Life as we know it here on Earth also requires a magnetic field and an atmosphere, both of which protect it from the lethal radiation our parent star, the sun, emits. Earth’s magnetic field—generated by its rotating iron core—deflects the solar wind, a continuous stream of high-speed, high-energy particles coming out of the sun. (As those particles careen by the edges of Earth’s atmosphere, they sometime create the phenomenon we call the Northern Lights.) Without the magnetic field there, the solar wind might destroy all life on Earth.
As for Earth’s atmosphere, it protects life because the water, carbon dioxide and other gases in it absorb solar radiation in its harmful ultraviolet-light form. The parent stars of other solar systems would emit radiation as well, and the planets orbiting them would need the same kind of protection.
Of course, life on Earth also alters the chemical composition of the atmosphere—Earth’s atmosphere lacked gaseous oxygen until about a billion years ago, when first algae and then plants began growing here and producing it. So molecules like oxygen in the atmosphere of another planet would be one indication—not proof—that there are living things there.
What is a Planet?
Defining the term planet is important, because such definitions reflect our understanding of the origins, architecture, and evolution of our solar system. Over historical time, objects categorized as planets have changed. The ancient Greeks counted the Earth’s Moon and Sun as planets along with Mercury, Venus, Mars, Jupiter, and Saturn. Earth was not considered a planet, but rather was thought to be the central object around which all the other celestial objects orbited. The first known model that placed the Sun at the center of the known universe with the Earth revolving around it was presented by Aristarchus of Samos in the third century BCE, but it was not generally accepted. It wasn’t until the 16th century that the idea was revived by Nicolaus Copernicus.

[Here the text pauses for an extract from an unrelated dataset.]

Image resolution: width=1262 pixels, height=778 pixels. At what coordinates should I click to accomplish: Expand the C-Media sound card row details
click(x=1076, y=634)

By the 17th century, astronomers (aided by the invention of the telescope) realized that the Sun was the celestial object around which all the planets—including Earth—orbit, and that the moon is not a planet, but a satellite (moon) of Earth. Uranus was added as a planet in 1781 and Neptune was discovered in 1846.
Ceres was discovered between Mars and Jupiter in 1801 and originally classified as a planet. But as many more objects were subsequently found in the same region, it was realized that Ceres was the first of a class of similar objects that were eventually termed asteroids (star-like) or minor planets.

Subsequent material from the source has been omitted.